> [Your goal]: Rewrite the lines starting at "Given: Click the Copy button in System Info" and ending at "Looking at the", changing "Copy button" to "Copy icon" and leaving everything else as it is.

> [Extracted data]:
-- Begin --

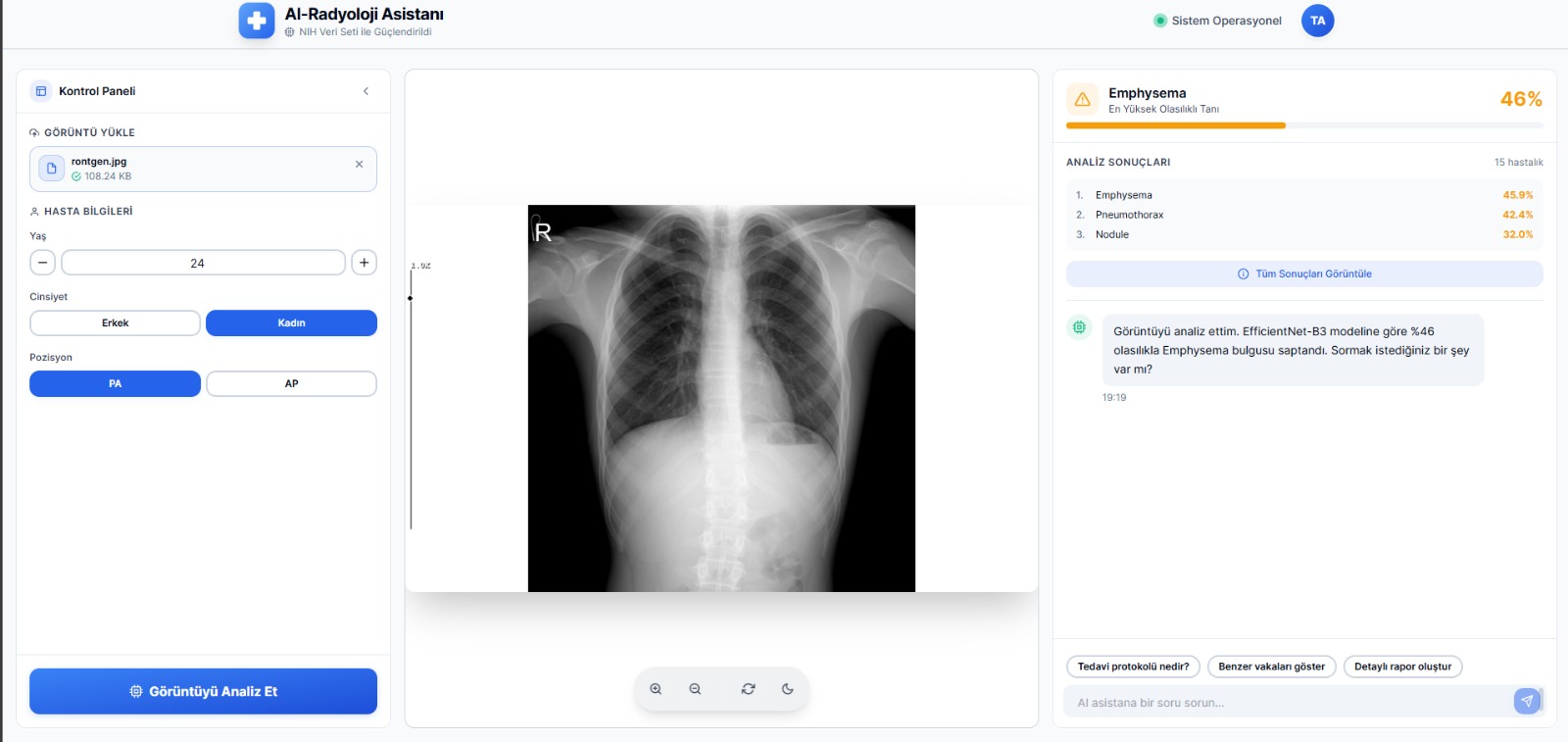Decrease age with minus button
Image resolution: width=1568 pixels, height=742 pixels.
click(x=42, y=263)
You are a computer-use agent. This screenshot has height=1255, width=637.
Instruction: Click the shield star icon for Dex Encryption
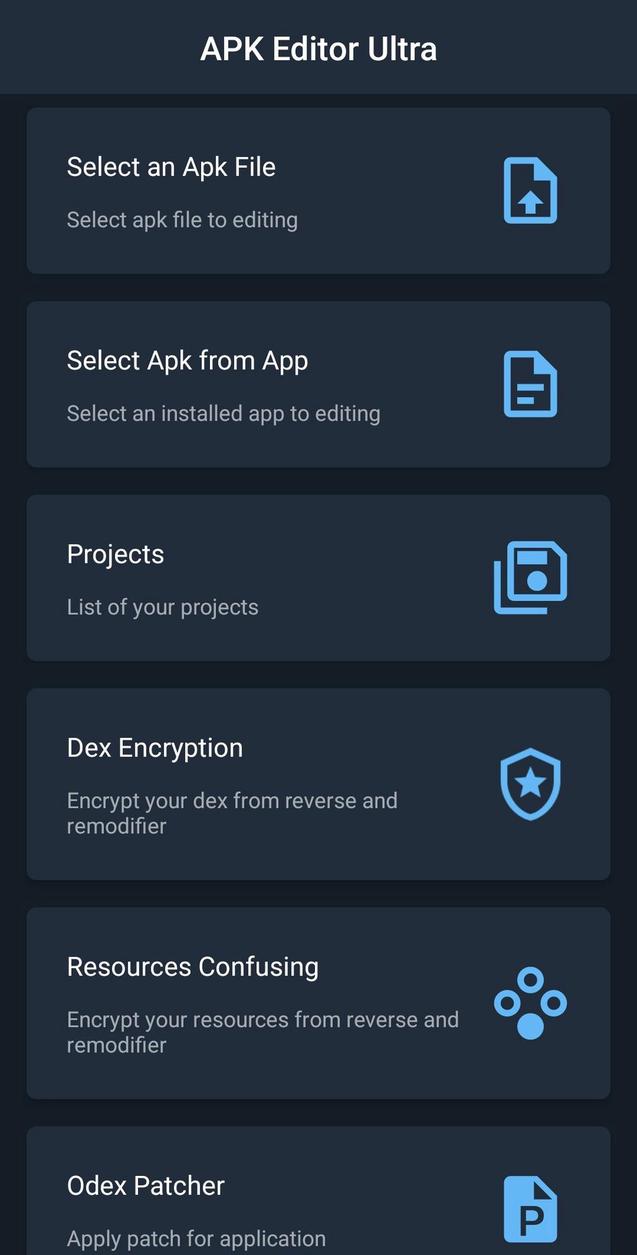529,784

-- End --
-- Begin --

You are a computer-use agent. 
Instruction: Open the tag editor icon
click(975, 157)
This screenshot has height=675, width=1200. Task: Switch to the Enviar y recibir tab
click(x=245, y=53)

-- End --
-- Begin --

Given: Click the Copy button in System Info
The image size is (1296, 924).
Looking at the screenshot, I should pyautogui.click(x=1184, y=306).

-- End --

> [Correct result]:
Given: Click the Copy icon in System Info
The image size is (1296, 924).
Looking at the screenshot, I should pyautogui.click(x=1184, y=306).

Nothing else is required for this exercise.